In payments this is more than a log file, it is often double-entry bookkeeping at the core. Every debit has a matching credit, and the ledger balances at all times. Settlement windows (say, end-of-day netting between banks) depend on these records, as do regulatory audit trails.

This is not a new idea. As Jim Gray described in his 1978 work on transaction processing, databases have always relied on a commit log to guarantee durability and recoverability. The log is the database. What modern ledger systems and blockchains add is immutability and verifiability:

• Hash-chained logs. Every entry in the ledger includes a cryptographic hash of the previous entry. This creates a chain where altering even a single past record changes every hash after it. The effect is tamper evidence: regulators, auditors, or counterparties can verify that no history has been rewritten. In payments this is critical for settlement systems where disputes may arise months later, the hash chain proves the record is intact.

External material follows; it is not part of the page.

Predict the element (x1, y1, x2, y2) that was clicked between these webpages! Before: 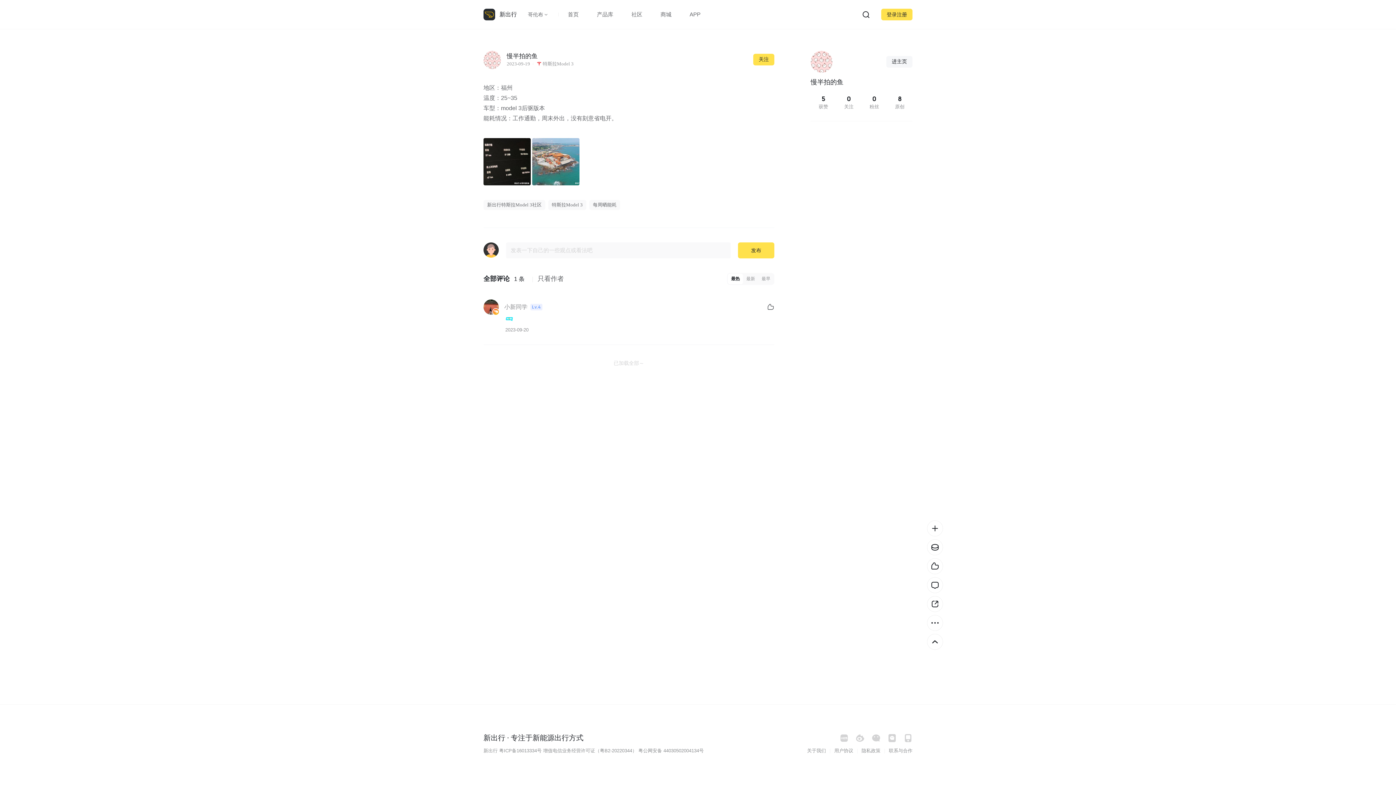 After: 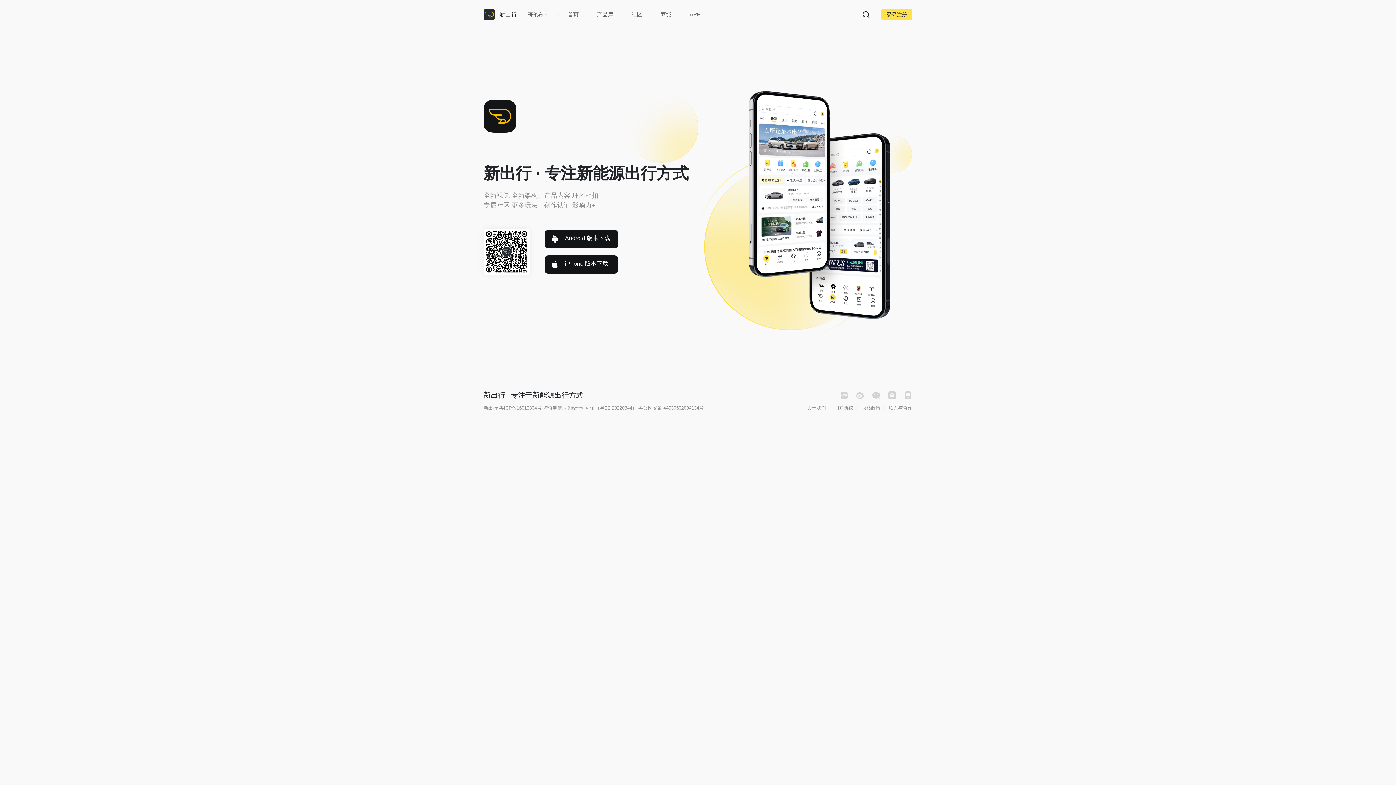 Action: label: APP bbox: (680, 0, 709, 29)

• Patricia–Merkle trees. These are tree-shaped data structures where each branch node contains the hash of its children. They allow you to prove the presence (or absence) of a transaction without revealing the entire ledger. For example, a bank can prove to a regulator that a given transfer is included in the ledger, or two institutions can reconcile only the subset of accounts they have in common. This makes cross-organization settlement and audit feasible without exchanging full databases.

The result is a tamper-evident accounting system suitable for flows that span organizations and regulators. This is why your bank transfer shows as "pending" for a day or two: it sits in a settlement ledger until the window closes and reconciliation completes.

CRDTs

Conflict-free replicated data types (CRDTs) allow distributed nodes to update independently and converge without locks.

In payments, this matters when multiple actors must see consistent balances without a single global database. Imagine a mobile wallet replicated across regions: users can initiate payments offline or under flaky networks. Each node accepts local updates, and CRDTs guarantee the balances converge once connectivity is restored.

Chris Meiklejohn and colleagues have shown how CRDTs can underpin highly available systems that still provide strong convergence guarantees. Systems like Filibuster push this further by systematically testing failure scenarios in microservices, ensuring that retries and idempotency hold even under complex distributed failures.

Academic work such as Meiklejohn & Van Roy's "Lasp" and later work on replicated data types at scale point to a future where distributed programming models incorporate these guarantees by design, rather than bolting them on afterwards.

These approaches do not remove complexity, but they make convergence predictable. They are the natural extension of the same instinct that made relational databases so powerful in the 70s: encapsulate the hard problems once, so that application developers can move faster with less risk.

Practical Guidance

• If one service and one database can own the whole transaction, trust it.
• If multiple services are involved, add tokens, idempotency, and durable queues.
• If multiple organizations or regions are involved, add ledgers and consider CRDTs.

This is not academic. It's how real-world systems run. Stripe processes millions of payments a day using idempotency keys. Your bank marks a transfer as "pending" because it sits in a settlement ledger until the next batch window. The point is not to eliminate retries or duplicates, but to make them safe and boring.